> _PAGE EXTRACT_
** BEGIN **

[PATCH v2 2/3] AArch64: KGDB: Add Basic KGDB support

Mon Oct 7 05:51:42 EDT 2013

Hi Andrew,

On Fri, Oct 04, 2013 at 10:51:02PM +0100, Andrew Pinski wrote:
> On Wed, Oct 2, 2013 at 3:18 AM, Will Deacon <will.deacon at arm.com> wrote:
> > On Tue, Oct 01, 2013 at 11:53:01AM +0100, Vijay Kilari wrote:
> >> In fact, the arch_kgdb_breakpoint is called from only one place from
> >> kernel/debug/debug_core.c and there is no way for the compiler to
> >> reorder the block
> >> as it has two write barriers around it:
> >>         wmb(); /* Sync point before breakpoint */
> >>         arch_kgdb_breakpoint();
> >>         wmb(); /* Sync point after breakpoint */
> >
> > A write barrier just looks like a memory clobber to the compiler, which
> > isn't enough to stop this being reordered wrt breakpoints.
> 
> Yes this will be a full schedule barrier due to the inline-asm being a
> volatile inline-asm (implicitly because there are no outputs).  What I
> meant about the compiler could move around code only happens when you
> don't there are other implicit non schedule barrier instructions, in
> this case wmb is an volatile inline-asm which is also a scheduler
> barrier.

volatile != scheduling barrier (example below).

> > In fact, I don't
> > think is actually solvable with GCC since there is no way to emit a full
> > scheduling barrier using asm constraints (we'd need an intrinsic I think).
> >
> > You could try clobbering every register, but that's filthy, and will likely
> > cause reload to generate some dreadful spills.
> 
> Actually this is enough since both inline-asms (the one for wmb and
> arch_kgdb_breakpoint) are going to be treated as volatile by the
> compiler so it will not schedule those two inline-asm with respect of
> each other.

That's true: the asms will not be optimised away and/or moved across each
other. However, other code *can* move across then, which strikes me as odd
when we're dealing with breakpoints.

E.g:

8<---

#define wmb()	__asm__ __volatile__ ("dsb" ::: "memory")

static inline void nop(void)
{
	asm ("nop");
}

int foo(int *bar)
{
	int baz, i;

	baz = *bar;

	for (i = 0; i < 10; ++i)

** END **

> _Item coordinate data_

** BEGIN **

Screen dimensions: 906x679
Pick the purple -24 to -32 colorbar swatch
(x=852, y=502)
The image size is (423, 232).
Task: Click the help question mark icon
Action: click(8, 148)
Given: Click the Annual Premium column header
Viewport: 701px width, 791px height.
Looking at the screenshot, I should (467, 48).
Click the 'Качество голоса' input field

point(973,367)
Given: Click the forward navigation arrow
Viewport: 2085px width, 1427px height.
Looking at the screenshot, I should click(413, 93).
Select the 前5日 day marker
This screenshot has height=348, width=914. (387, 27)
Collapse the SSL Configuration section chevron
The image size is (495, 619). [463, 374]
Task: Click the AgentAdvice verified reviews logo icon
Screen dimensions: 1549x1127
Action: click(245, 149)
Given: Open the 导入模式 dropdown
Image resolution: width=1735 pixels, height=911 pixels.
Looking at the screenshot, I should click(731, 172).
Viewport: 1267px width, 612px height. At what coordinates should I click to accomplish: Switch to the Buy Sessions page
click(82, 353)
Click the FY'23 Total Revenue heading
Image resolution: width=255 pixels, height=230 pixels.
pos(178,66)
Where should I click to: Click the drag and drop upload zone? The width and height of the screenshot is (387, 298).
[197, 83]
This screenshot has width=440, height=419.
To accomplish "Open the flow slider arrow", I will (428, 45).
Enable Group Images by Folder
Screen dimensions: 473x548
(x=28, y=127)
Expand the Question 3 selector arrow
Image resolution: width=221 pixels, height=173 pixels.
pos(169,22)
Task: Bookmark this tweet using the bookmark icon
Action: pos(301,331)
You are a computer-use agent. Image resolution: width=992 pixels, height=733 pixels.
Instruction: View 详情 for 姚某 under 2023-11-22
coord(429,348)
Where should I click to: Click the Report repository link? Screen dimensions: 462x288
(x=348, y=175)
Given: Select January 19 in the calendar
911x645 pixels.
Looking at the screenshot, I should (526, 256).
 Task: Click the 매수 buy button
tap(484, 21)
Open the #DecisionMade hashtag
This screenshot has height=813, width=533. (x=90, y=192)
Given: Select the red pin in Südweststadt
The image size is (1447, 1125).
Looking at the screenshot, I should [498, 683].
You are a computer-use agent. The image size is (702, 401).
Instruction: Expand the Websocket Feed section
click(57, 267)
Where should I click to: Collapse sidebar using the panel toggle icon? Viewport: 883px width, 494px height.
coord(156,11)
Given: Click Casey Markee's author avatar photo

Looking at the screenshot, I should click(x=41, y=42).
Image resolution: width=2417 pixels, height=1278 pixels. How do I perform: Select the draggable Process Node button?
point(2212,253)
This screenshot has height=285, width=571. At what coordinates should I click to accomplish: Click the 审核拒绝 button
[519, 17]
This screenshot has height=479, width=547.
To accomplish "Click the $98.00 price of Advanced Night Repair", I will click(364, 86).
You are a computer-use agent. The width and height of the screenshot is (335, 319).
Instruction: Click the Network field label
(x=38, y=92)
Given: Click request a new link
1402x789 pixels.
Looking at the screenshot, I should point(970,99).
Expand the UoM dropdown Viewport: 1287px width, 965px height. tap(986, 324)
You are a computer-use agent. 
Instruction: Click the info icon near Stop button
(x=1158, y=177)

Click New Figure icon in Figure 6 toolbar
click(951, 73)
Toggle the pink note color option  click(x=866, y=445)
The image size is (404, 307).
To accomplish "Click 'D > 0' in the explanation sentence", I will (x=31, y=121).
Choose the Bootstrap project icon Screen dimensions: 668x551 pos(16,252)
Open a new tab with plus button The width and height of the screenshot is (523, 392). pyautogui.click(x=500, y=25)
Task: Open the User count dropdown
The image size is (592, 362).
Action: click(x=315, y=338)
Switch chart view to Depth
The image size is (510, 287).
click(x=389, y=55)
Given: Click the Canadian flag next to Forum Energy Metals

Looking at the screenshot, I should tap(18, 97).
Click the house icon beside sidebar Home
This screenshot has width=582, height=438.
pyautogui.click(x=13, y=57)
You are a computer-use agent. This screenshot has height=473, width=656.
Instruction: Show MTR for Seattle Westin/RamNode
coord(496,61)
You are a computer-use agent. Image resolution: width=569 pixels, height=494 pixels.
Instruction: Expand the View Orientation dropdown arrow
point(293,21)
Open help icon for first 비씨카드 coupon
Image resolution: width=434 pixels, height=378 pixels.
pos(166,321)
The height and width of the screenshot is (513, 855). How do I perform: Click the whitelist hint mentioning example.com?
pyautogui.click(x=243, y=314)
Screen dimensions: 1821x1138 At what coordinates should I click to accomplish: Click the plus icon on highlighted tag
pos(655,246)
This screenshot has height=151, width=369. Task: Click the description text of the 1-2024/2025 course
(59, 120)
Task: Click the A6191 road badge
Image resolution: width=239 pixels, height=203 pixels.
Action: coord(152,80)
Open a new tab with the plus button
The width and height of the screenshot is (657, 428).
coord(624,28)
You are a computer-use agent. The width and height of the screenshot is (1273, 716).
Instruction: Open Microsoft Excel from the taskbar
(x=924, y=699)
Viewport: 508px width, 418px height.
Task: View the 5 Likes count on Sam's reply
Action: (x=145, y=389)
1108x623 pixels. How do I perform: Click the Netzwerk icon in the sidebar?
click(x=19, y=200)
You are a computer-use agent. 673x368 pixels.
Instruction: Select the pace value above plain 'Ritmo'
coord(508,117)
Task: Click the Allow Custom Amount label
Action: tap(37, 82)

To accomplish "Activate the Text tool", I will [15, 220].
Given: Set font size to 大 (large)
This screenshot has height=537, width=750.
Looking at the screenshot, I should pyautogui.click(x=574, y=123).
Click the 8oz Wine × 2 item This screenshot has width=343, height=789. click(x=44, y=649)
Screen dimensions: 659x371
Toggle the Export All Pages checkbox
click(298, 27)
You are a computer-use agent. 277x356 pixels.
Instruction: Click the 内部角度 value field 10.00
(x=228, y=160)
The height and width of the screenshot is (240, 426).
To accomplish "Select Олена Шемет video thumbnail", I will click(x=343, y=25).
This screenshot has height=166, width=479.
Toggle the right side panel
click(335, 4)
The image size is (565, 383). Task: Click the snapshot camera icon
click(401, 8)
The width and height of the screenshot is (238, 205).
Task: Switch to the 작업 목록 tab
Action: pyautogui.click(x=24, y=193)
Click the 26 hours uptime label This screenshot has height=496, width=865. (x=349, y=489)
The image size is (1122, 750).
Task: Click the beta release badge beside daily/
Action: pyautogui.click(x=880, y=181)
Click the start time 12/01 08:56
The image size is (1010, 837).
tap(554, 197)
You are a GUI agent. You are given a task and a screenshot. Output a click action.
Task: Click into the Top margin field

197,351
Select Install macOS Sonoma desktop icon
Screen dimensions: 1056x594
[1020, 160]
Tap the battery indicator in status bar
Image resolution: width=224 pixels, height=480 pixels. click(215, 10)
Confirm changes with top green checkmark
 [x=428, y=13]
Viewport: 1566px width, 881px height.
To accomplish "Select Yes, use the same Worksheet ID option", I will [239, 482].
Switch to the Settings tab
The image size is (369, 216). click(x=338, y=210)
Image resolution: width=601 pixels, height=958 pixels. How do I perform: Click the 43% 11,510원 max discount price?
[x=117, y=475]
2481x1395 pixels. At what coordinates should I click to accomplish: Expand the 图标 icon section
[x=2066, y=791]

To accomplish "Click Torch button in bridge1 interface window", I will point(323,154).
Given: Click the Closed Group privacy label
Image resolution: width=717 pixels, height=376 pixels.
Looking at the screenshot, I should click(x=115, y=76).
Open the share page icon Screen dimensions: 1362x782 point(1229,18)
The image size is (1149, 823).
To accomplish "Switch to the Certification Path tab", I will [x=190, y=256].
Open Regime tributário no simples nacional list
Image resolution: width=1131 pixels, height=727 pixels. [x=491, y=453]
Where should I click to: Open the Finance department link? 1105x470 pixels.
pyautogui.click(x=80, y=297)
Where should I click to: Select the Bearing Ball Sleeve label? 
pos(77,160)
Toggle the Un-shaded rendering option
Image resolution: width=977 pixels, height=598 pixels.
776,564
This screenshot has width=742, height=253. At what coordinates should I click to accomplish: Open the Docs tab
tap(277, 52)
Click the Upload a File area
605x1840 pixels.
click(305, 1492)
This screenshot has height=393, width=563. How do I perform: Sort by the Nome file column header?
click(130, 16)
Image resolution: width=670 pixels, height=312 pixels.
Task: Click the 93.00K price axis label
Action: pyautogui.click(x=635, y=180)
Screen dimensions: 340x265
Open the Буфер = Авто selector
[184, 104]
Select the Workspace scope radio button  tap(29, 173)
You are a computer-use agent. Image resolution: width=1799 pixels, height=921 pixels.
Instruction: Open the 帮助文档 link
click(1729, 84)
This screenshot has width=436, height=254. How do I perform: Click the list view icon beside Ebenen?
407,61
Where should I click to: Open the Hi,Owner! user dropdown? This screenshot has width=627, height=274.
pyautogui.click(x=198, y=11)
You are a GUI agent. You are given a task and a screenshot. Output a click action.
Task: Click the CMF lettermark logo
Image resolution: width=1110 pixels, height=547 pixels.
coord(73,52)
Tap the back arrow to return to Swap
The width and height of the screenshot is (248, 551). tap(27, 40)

** END **

> _OBJECTIVES_
[A] In the KGDB thread, what does a write barrier look like to the compiler?
[B] Rewrite the KGDB thread, starting at "volatile != scheduling" and ending at "intrinsic I think).", with "scheduling barrier" changed to "scheduler barrier".

> _ANSWERS_
[A] A write barrier looks like a memory clobber to the compiler.

[B]
volatile != scheduler barrier (example below).

> > In fact, I don't
> > think is actually solvable with GCC since there is no way to emit a full
> > scheduler barrier using asm constraints (we'd need an intrinsic I think).